◆ **PROBLEM DESCRIPTION**: Below are records; count how many of their lines contain the string "computer", and give only that number.

◆ **Records from a dataset**:
┄┄┄┄┄┄┄┄┄┄┄┄┄┄┄┄┄┄┄┄

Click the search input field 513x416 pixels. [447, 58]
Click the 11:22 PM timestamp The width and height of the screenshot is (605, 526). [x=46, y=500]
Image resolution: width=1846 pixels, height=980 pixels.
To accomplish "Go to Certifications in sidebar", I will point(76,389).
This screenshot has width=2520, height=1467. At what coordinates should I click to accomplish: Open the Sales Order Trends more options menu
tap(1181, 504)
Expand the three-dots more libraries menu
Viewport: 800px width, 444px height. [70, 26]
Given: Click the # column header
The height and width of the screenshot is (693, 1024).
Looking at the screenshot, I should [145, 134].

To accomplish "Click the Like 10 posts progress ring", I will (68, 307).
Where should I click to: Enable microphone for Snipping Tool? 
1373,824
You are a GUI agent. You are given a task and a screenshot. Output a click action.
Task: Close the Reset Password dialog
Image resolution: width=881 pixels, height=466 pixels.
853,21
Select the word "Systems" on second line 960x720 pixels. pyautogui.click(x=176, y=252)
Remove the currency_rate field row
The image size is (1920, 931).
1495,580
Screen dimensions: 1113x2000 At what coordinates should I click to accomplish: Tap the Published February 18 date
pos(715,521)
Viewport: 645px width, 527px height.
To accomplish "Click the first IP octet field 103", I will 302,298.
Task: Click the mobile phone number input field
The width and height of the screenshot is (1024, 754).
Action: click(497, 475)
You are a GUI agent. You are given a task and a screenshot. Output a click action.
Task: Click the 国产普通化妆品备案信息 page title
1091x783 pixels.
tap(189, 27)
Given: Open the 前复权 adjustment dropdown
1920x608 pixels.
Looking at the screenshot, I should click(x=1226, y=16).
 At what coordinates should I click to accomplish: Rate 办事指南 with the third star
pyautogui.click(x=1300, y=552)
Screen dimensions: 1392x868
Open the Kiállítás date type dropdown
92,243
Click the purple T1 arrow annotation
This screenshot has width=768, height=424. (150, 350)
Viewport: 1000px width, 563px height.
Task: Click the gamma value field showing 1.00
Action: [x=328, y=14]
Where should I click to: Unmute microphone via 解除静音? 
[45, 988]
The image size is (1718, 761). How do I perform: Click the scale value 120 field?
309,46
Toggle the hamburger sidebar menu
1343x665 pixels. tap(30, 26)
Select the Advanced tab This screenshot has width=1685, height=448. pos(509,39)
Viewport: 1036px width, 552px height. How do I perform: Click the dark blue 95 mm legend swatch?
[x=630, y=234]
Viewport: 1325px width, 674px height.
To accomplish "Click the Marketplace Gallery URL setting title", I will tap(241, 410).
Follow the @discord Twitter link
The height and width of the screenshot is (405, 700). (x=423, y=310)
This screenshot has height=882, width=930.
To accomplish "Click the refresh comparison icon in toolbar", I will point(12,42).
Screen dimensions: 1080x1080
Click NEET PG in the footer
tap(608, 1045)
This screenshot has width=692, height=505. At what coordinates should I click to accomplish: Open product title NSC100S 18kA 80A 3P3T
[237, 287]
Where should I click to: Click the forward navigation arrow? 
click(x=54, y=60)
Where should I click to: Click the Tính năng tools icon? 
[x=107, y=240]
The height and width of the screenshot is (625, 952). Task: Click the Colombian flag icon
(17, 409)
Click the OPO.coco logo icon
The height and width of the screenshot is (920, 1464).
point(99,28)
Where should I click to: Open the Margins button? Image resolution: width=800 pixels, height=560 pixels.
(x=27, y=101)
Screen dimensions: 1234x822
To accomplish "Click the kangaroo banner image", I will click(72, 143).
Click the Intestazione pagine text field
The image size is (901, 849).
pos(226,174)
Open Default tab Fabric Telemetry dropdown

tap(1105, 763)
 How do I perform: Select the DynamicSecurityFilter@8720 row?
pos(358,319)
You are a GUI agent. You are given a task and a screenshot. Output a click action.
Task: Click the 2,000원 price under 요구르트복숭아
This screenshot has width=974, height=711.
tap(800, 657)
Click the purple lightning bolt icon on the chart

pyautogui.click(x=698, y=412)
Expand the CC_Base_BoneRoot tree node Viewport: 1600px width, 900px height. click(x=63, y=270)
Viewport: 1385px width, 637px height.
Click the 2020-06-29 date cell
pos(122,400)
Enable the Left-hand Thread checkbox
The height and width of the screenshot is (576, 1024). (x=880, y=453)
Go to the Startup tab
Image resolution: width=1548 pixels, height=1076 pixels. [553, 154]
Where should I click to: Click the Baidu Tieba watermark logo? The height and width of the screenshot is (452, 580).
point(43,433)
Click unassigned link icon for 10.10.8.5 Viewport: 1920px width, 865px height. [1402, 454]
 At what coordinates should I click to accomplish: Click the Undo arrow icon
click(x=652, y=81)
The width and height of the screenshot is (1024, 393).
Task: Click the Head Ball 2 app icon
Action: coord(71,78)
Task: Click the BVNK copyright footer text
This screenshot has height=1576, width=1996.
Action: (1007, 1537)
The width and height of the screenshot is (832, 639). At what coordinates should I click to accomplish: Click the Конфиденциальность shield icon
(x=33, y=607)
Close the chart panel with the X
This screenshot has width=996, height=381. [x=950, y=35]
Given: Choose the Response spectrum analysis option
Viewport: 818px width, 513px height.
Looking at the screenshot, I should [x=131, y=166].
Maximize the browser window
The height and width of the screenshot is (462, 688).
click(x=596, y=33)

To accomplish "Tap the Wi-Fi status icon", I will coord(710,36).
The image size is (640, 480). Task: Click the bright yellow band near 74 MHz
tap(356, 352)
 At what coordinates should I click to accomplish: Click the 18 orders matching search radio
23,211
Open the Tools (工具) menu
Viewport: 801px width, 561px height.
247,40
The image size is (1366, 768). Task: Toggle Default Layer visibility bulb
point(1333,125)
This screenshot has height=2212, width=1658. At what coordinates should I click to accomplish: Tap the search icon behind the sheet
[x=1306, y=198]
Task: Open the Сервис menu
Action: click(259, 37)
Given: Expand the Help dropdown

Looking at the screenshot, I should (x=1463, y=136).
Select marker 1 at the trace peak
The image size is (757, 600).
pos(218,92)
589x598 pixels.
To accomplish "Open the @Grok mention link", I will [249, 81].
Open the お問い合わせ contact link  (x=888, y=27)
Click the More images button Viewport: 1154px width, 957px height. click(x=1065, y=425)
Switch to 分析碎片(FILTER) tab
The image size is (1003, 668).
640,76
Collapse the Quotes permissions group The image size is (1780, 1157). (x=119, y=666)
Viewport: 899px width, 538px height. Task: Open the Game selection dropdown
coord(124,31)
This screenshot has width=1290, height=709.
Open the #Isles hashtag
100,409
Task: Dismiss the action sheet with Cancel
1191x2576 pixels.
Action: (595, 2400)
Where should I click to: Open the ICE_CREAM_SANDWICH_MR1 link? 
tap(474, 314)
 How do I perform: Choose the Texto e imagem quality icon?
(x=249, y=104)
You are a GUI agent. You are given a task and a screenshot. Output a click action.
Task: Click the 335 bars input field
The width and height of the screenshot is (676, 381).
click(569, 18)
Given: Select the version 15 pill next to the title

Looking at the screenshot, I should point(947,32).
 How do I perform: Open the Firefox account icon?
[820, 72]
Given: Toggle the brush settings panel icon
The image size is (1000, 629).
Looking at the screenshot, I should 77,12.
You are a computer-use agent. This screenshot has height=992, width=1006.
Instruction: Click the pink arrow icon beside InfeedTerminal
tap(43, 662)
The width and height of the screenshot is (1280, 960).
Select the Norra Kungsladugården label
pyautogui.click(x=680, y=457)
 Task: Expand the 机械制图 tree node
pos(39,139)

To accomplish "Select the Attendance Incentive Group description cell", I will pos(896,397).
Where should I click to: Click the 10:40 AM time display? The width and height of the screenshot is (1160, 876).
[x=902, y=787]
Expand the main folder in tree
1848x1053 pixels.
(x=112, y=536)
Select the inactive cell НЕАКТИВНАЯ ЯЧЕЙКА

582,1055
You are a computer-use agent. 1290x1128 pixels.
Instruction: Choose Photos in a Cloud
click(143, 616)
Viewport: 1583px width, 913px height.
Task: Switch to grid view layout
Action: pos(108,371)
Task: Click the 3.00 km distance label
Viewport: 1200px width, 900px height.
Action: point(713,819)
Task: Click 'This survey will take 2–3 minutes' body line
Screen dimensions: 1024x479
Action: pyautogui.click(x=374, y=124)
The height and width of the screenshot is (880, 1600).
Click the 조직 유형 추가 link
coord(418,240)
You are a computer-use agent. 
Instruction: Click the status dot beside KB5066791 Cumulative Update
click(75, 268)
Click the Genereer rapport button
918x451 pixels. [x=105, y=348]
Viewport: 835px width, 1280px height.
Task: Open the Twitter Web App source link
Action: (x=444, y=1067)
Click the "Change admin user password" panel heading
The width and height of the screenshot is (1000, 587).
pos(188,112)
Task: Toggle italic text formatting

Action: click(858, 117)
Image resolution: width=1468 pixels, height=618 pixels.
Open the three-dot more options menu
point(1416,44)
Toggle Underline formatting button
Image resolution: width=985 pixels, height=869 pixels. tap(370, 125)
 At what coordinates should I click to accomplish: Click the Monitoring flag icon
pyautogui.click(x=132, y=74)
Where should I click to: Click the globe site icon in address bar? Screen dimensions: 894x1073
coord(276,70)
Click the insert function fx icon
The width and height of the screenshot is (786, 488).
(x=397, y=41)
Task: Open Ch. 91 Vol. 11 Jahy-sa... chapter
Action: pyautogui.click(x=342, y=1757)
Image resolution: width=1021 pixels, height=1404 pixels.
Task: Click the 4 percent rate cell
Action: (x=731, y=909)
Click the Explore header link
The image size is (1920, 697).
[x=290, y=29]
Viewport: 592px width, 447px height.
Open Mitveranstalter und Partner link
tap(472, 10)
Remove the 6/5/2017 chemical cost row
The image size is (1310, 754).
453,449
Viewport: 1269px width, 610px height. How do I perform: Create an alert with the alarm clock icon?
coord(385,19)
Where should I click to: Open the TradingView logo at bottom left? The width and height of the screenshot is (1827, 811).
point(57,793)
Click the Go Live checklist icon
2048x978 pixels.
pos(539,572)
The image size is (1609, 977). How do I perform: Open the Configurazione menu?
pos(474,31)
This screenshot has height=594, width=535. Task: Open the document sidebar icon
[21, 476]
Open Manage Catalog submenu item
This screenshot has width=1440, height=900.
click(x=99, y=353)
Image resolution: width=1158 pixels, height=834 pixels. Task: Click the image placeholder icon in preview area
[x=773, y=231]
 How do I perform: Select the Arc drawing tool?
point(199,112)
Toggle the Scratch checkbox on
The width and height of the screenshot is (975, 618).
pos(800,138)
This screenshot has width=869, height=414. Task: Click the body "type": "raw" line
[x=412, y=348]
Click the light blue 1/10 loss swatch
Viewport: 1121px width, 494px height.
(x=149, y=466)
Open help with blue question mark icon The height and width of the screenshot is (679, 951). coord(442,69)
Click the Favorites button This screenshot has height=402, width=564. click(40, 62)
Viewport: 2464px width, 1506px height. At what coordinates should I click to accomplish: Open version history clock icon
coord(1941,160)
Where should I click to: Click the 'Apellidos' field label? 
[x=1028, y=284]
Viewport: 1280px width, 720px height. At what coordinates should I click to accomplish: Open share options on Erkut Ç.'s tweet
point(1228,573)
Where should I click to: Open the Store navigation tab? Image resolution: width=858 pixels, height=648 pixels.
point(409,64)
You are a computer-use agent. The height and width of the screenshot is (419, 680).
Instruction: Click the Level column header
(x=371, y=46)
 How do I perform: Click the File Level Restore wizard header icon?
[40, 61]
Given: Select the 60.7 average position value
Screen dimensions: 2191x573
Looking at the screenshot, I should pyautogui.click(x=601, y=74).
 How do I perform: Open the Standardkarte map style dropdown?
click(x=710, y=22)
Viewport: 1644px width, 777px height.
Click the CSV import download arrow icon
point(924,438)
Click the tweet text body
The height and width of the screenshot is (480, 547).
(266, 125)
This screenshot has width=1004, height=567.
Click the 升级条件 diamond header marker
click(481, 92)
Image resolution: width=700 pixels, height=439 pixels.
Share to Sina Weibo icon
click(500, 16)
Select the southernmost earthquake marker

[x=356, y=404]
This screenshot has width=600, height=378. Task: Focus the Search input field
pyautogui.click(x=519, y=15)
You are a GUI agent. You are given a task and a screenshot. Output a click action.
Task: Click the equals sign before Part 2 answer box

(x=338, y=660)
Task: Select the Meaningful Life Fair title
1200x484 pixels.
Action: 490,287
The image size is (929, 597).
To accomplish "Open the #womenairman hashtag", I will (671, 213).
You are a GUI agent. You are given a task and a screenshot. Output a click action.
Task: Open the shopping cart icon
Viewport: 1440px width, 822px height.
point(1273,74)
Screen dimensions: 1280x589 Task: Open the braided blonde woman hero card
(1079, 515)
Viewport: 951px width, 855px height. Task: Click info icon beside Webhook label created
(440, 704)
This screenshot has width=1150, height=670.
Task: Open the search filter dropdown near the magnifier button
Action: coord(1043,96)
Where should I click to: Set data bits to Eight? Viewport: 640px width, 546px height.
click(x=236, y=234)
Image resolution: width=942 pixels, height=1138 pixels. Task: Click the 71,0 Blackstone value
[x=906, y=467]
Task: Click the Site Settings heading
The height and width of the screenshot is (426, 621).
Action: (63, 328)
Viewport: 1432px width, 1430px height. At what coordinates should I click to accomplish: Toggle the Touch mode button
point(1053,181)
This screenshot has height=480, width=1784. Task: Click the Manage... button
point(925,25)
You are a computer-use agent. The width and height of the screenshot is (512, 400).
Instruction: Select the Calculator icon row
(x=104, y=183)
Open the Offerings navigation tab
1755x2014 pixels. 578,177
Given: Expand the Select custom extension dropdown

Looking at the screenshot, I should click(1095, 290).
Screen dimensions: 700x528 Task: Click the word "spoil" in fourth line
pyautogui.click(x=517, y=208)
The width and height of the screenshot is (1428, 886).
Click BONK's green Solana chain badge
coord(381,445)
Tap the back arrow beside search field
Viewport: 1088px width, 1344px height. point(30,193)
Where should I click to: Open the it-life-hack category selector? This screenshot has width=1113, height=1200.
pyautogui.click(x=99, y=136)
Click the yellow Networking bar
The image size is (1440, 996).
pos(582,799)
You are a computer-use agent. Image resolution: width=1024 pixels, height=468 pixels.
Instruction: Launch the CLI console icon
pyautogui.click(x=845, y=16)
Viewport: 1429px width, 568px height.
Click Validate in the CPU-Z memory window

┄┄┄┄┄┄┄┄┄┄┄┄┄┄┄┄┄┄┄┄

◆ **SOLUTION**: 6